Only the lines from the one containing "You are a GUI" through the end of the listing belong in the answer, repeated exactly, with no pictures.

── RECORDS FOR THIS EXERCISE ──

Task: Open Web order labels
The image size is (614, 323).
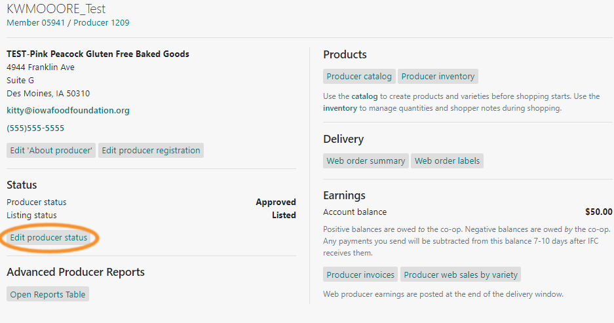Action: (x=447, y=161)
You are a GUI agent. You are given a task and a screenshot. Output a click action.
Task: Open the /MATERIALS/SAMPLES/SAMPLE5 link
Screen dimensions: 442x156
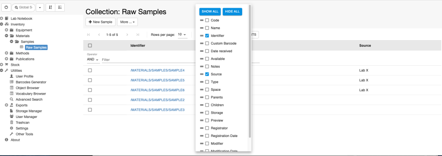157,80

───

▸ **EXERCISE RESPONSE**:
You are a GUI agent. You are given a task and a screenshot. Output a click action.
Task: Open the /MATERIALS/SAMPLES/SAMPLE5 link
Screen dimensions: 442x156
157,80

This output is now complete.